++++ SOURCE EXCERPT ++++

Multi-Stage Network With Geometric Semantic Attention for Two-View Correspondence Learning

IEEE Trans Image Process. 2024:33:3031-3046. doi: 10.1109/TIP.2024.3391002. Epub 2024 Apr 30.

Abstract

The removal of outliers is crucial for establishing correspondence between two images. However, when the proportion of outliers reaches nearly 90%, the task becomes highly challenging. Existing methods face limitations in effectively utilizing geometric transformation consistency (GTC) information and incorporating geometric semantic neighboring information. To address these challenges, we propose a Multi-Stage Geometric Semantic Attention (MSGSA) network. The MSGSA network consists of three key modules: the multi-branch (MB) module, the GTC module, and the geometric semantic attention (GSA) module. The MB module, structured with a multi-branch design, facilitates diverse and robust spatial transformations. The GTC module captures transformation consistency information from the preceding stage. The GSA module categorizes input based on the prior stage's output, enabling efficient extraction of geometric semantic information through a graph-based representation and inter-category information interaction using Transformer. Extensive experiments on the YFCC100M and SUN3D datasets demonstrate that MSGSA outperforms current state-of-the-art methods in outlier removal and camera pose estimation, particularly in scenarios with a high prevalence of outliers. Source code is available at https://github.com/shuyuanlin.

++++ INFORMATION PROVIDED ++++

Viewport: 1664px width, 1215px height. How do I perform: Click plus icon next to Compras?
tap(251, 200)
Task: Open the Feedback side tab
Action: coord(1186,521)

++++

[REQUIREMENTS]:
1. Please reproduce, word for word, the part of the MSGSA abstract that opens with the words containing "Multi-Stage Network With" and closes with "2024 Apr 30.".
2. According to the MSGSA abstract, at what proportion of outliers does the task become highly challenging?
3. List every module that the MSGSA abstract names as part of the MSGSA network.

[SET OF ANSWERS]:
1.
Multi-Stage Network With Geometric Semantic Attention for Two-View Correspondence Learning

IEEE Trans Image Process. 2024:33:3031-3046. doi: 10.1109/TIP.2024.3391002. Epub 2024 Apr 30.

2. Nearly 90%.

3.
- The multi-branch (MB) module
- The GTC module
- The geometric semantic attention (GSA) module